Johanna Basford is a self-proclaimed ‘inky illustrator and pen geek’ who spends her days creating intricate, hand drawn artworks in black and white. Although Basford uses lots of different materials in the studio, her favourite pens are Staedtler pigment liners and she uses them in almost every single piece of artwork she makes. We asked her a few questions to find out more about how she makes her beautiful drawings, and what inspires her to keep on drawing.
Hi Johanna! Thank you for taking time out to answer our questions. Please tell us a little bit about your artistic background.
I work from my little studio at home is rural Aberdeenshire, where I spend my days crafting delicate black and white illustrations in pen and ink. I’ve been working as a freelance illustrator since leaving Duncan of Jordanstone College of Art and Design in Dundee in 2005, working hard to cover the world with my signature style of inky magic.
Maggie’s print is a piece I created to raise money for Maggie’s cancer caring centres. I created this intricate drawing of a heart motif, comprised of delicate blossoms and intertwining foliage. Lots of my work is inspired by nature and this kind of floral work is a joy to create! The original artwork was penned with 0.2 and 0.3 Staedtler pigment liners, then I silk screen printed it in opaque black ink onto white cartridge paper. You can read more about this project on my blog:
Maggie’s Print is a limited edition of 100 and the silk screen prints are on sale at my online shop (NB: No longer exists). All the proceeds will go to support Maggie’s centres up and down the uk.
What materials and techniques did you use in making the art work you are showing here?
I’m a self confessed pen geek and love nothing more than rummaging around in an art supplies shop like Jackson’s to find pens and pencils I haven’t yet worked with.
For my paper based illustration work I tend to always use the same few tools: A Mars Staedtler rotary pencil (0.5 lead) to sketch out a rough draft onto smooth white layout paper, then I redraw in Staedtler pigment liners. I get through dozens every week, particularly 0.2’s and 0.05s which are just great for the tiny details I like to incorporate into my work.
For other projects I’ll use different pens depending on the surface that I’m drawing on, but for everything paper based I use Staedtler’s lovely fine liners. I find the opaque black ink and the fibre tipped nibs give me a really crisp, clean line on the layout paper which is just perfect for scanning and digitizing my hand drawings.
Once the artwork is compete, I take it to the screen printing studio where I turn the drawing into an edition of prints. You can see a video showing a ‘behind the scenes’ peek at this process here:
What challenges (if any) did you face in making this work and can you give other artists any tips for solving similar problems?
I always struggle with getting as much hidden detail into my drawings as possible. I love the idea that the more you look at a drawing, the more it reveals all of its tiny intricacies. To help with this, I draw much bigger than the final print size, then scale it down digitally, this allows me to tighten up all the hand drawn lines when they are shrunk to print size.
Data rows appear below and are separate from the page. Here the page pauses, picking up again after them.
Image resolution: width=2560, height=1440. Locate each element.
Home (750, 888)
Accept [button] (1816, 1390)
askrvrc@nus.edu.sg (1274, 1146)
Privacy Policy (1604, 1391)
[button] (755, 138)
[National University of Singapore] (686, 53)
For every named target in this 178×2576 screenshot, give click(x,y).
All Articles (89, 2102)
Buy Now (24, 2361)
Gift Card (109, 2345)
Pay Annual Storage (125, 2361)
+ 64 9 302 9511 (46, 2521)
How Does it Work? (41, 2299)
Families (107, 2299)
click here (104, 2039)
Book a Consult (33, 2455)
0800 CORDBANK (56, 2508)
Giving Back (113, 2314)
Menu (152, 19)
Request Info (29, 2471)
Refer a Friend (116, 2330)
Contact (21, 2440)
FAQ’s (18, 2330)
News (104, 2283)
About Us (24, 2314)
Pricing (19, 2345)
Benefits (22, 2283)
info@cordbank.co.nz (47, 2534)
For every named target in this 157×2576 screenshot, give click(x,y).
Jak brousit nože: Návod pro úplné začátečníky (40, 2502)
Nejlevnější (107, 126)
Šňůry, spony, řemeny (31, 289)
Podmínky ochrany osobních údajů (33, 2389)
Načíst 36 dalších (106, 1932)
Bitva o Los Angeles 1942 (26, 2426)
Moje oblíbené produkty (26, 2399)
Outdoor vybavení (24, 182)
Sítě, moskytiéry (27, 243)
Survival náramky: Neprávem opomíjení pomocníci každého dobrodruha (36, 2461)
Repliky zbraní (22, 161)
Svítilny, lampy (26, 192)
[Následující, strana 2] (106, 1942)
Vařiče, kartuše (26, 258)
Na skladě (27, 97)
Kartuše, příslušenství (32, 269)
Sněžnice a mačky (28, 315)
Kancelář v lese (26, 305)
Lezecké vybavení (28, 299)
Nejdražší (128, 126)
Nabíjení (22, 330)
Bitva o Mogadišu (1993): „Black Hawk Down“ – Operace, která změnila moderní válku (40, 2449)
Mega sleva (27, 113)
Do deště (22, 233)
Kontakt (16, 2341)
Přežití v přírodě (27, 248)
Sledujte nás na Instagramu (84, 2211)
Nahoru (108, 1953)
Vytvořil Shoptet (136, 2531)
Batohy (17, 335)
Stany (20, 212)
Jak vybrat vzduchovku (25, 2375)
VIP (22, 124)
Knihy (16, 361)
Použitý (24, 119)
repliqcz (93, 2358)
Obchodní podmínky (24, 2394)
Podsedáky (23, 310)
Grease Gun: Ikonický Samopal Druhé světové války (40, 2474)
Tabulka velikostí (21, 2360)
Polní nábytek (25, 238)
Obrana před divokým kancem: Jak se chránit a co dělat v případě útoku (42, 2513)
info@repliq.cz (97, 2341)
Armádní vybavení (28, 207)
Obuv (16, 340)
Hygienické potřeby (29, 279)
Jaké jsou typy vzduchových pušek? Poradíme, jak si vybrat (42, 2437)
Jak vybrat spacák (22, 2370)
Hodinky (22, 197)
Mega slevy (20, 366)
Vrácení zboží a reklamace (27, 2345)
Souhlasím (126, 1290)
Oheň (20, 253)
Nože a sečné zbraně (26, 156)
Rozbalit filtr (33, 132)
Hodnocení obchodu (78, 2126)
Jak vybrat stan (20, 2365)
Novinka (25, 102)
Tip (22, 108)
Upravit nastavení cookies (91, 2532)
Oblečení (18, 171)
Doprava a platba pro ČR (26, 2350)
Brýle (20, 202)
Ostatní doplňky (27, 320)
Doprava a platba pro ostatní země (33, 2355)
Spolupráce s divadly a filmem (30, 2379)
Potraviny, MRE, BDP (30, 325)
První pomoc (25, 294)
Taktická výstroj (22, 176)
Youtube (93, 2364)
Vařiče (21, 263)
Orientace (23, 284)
I also find working on a separate sheet of paper when it comes to inking the drawing, i.e placing a fresh sheet over the top of your pencil sketch and redrawing in ink, as opposed to inking straight over the top of the graphite sketch, is much cleaner. This way the drawing is crisp and not smudgy or grey from the pencil lines.
Please tell us something about the idea behind the work you are showing here.
I wanted to create an artwork which was in my signature style of hand drawn botanicals, but which conveyed a notion of the Maggie’s approach. Their cancer caring centres look like homes to me, not medical buildings, so I felt crafting the drawing into the shape of a love heart encapsulated this notion of a cosy place of refuge.
How does this work relate to your artistic practice, how you approach art over-all?
All my work is drawn by hand, with an emphasis on capturing something which is unique and crafted with care and love. I don’t create artwork digitally, but instead delight in the smudgy fingerprints and slightly wonky circles that are inherent to drawing the traditional way, i.e. without a vector in sight. I do use the computer at the end to tweak and get artwork ready for on going processes, but at the centre of it all is a joy of drawing and a passion to create analogue art for a digital world.
What drives you to make work? (what is your inspiration, what interests you, how do you get started?
I love drawing. That’s it, pure and simple, I absolutely love putting pen or pencil to paper and making an image in my imagination come to life.
Do you have any art advice you would like to share?
I think drawing is like any other skill like playing the piano or skiing, practice makes perfect. The more your draw, the better you get. I draw every day in an attempt to hone my craft and in the pursuit of perfection. I’ve got a long way to go!
What is your favourite art material?
Staedtler pigment liners, 0.2’s at the moment.
What is coming up next/your plans?
I’m currently working on my second book with Laurence King. Enchanted Forest is the sequel to Secret Garden and is a colouring book for creative hands young and old. I’m on page 4 of 100, lots of work still to go!